→ Given problem: Convert the lines below into a JSON list of strings, with one string for each line and blank lines omitted. Leave the pictures out of your answer.

→ Extracted records:
◇ ◇ ◇ ◇
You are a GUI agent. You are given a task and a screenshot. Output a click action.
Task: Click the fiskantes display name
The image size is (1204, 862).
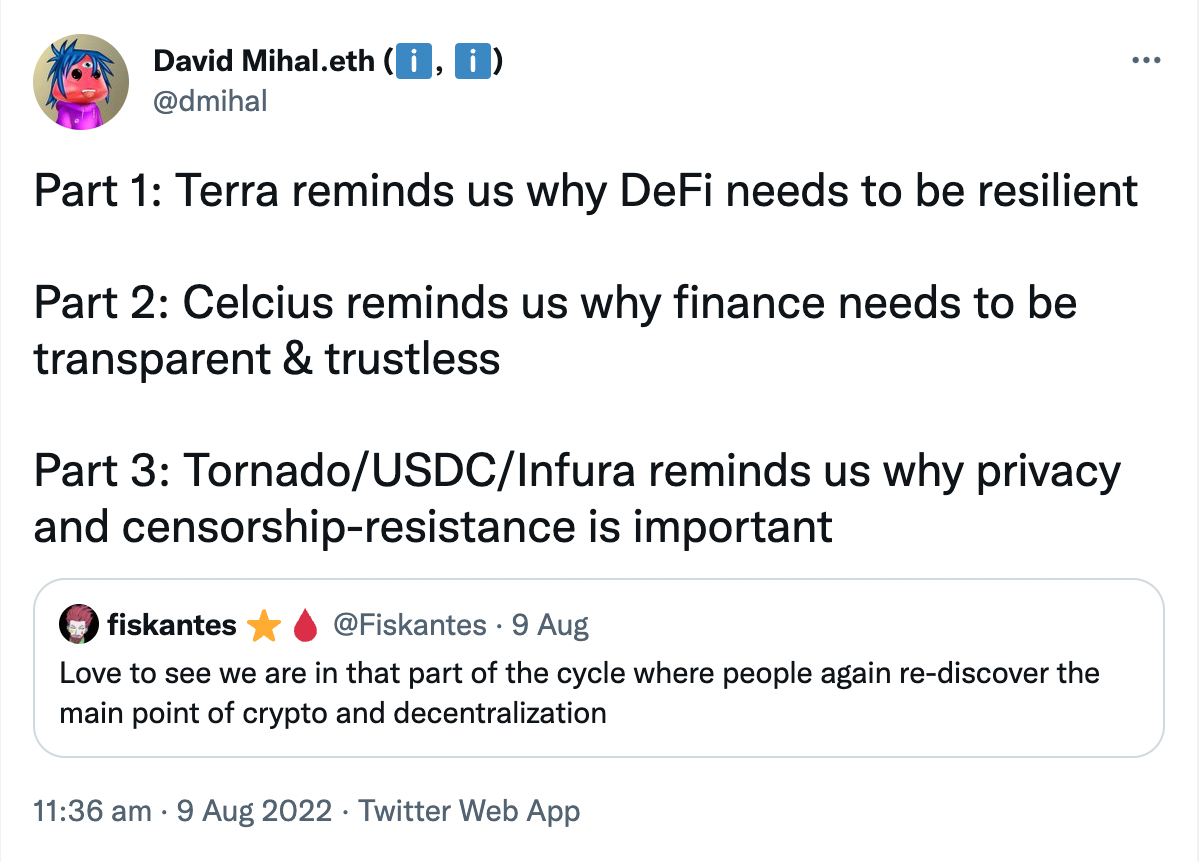tap(172, 626)
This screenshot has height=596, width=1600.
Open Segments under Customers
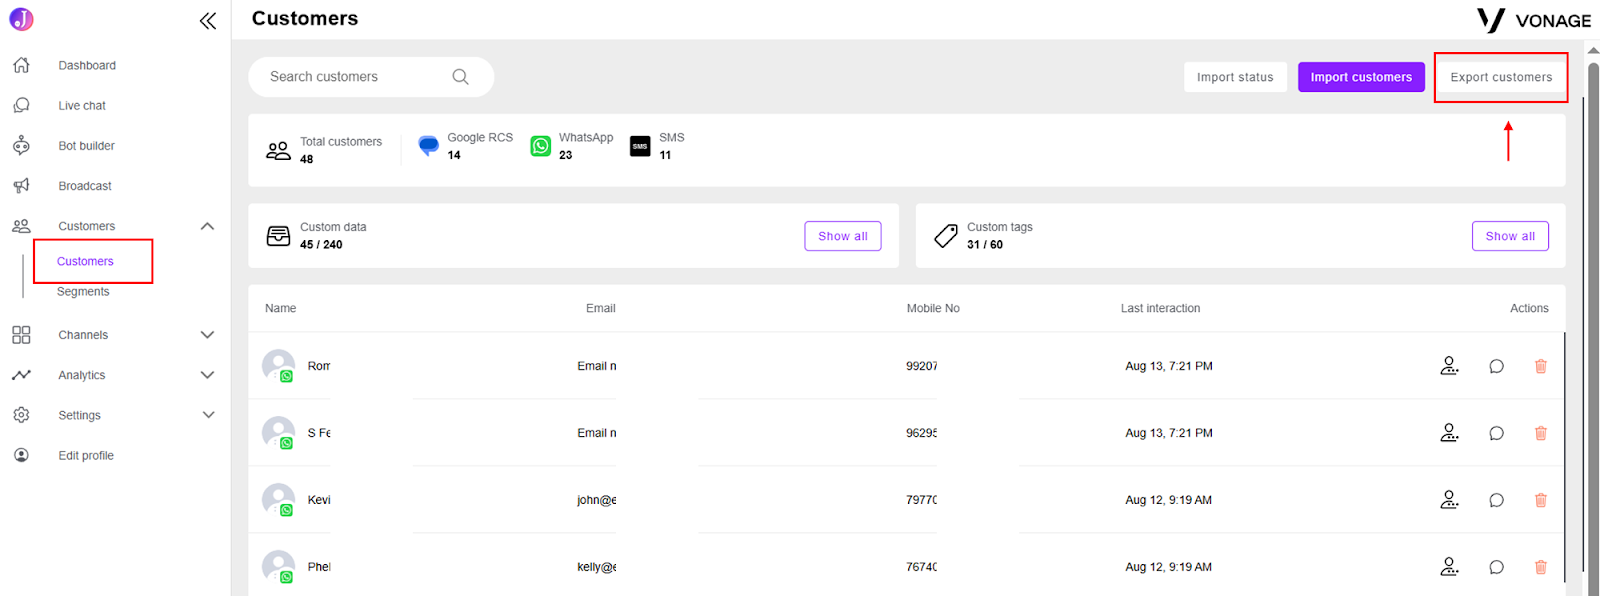(83, 292)
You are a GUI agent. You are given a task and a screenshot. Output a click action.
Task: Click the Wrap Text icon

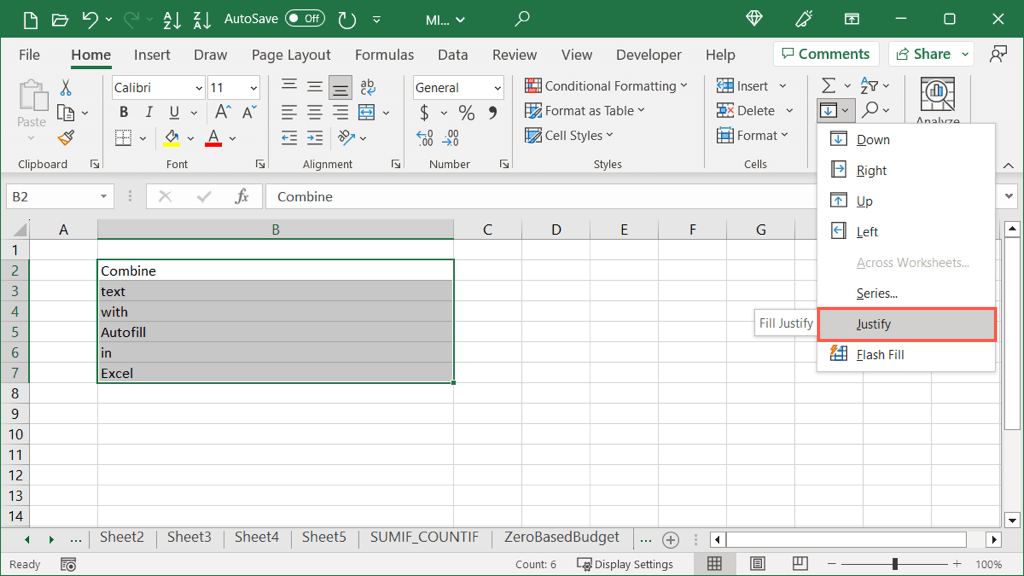click(x=367, y=88)
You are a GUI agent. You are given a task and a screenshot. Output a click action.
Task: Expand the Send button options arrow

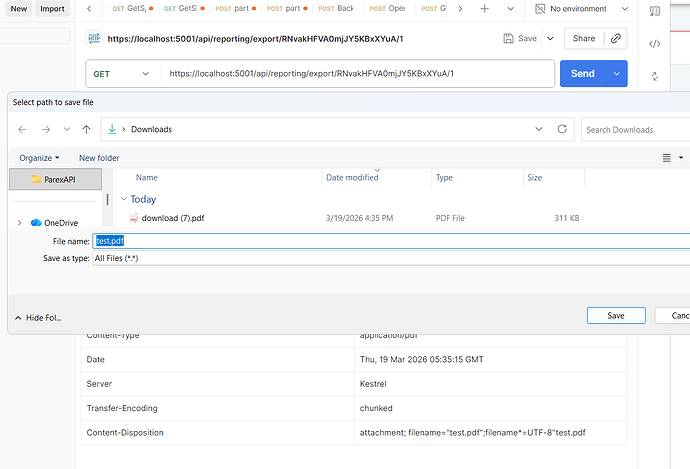[x=617, y=74]
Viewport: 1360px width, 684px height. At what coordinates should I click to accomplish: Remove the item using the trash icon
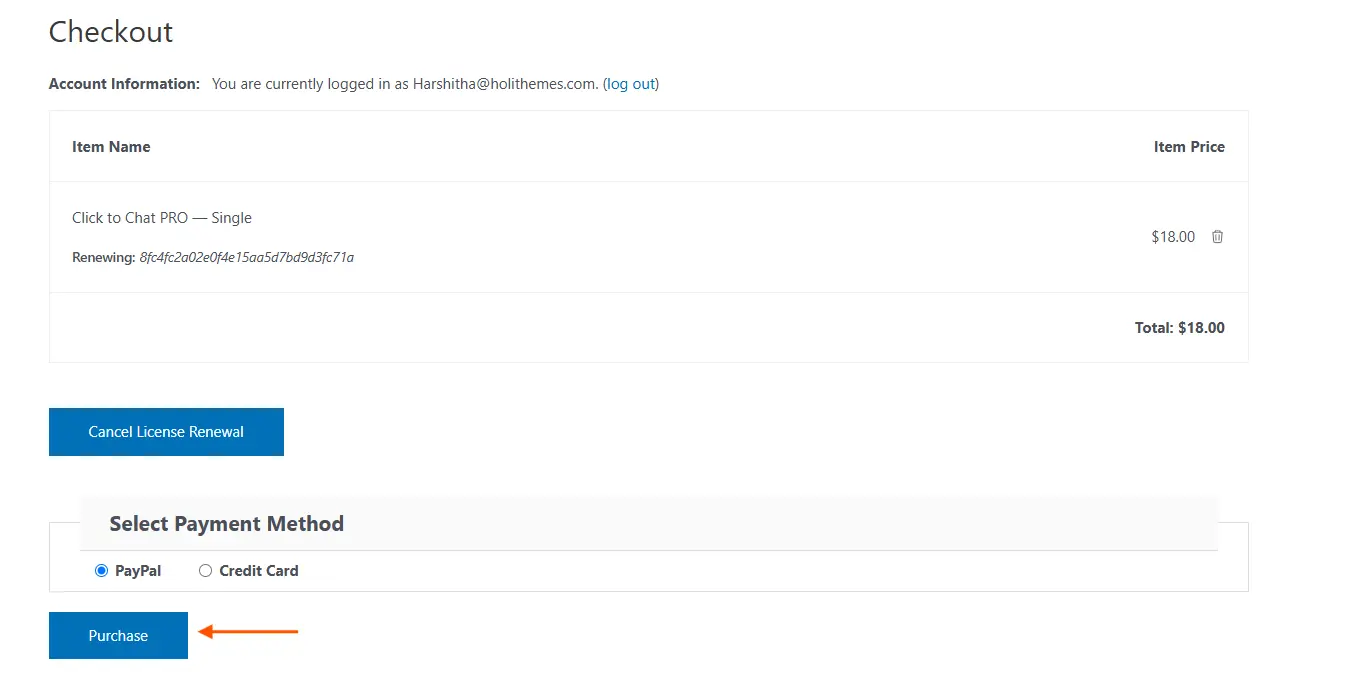pyautogui.click(x=1217, y=237)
◇ ◇ ◇ ◇
→ Output:
[
  "You are a GUI agent. You are given a task and a screenshot. Output a click action.",
  "Task: Click the fiskantes display name",
  "The image size is (1204, 862).",
  "tap(172, 626)",
  "This screenshot has height=596, width=1600.",
  "Open Segments under Customers",
  "(83, 292)",
  "You are a GUI agent. You are given a task and a screenshot. Output a click action.",
  "Task: Click the Wrap Text icon",
  "click(x=367, y=88)",
  "You are a GUI agent. You are given a task and a screenshot. Output a click action.",
  "Task: Expand the Send button options arrow",
  "[x=617, y=74]",
  "Viewport: 1360px width, 684px height. At what coordinates should I click to accomplish: Remove the item using the trash icon",
  "pyautogui.click(x=1217, y=237)"
]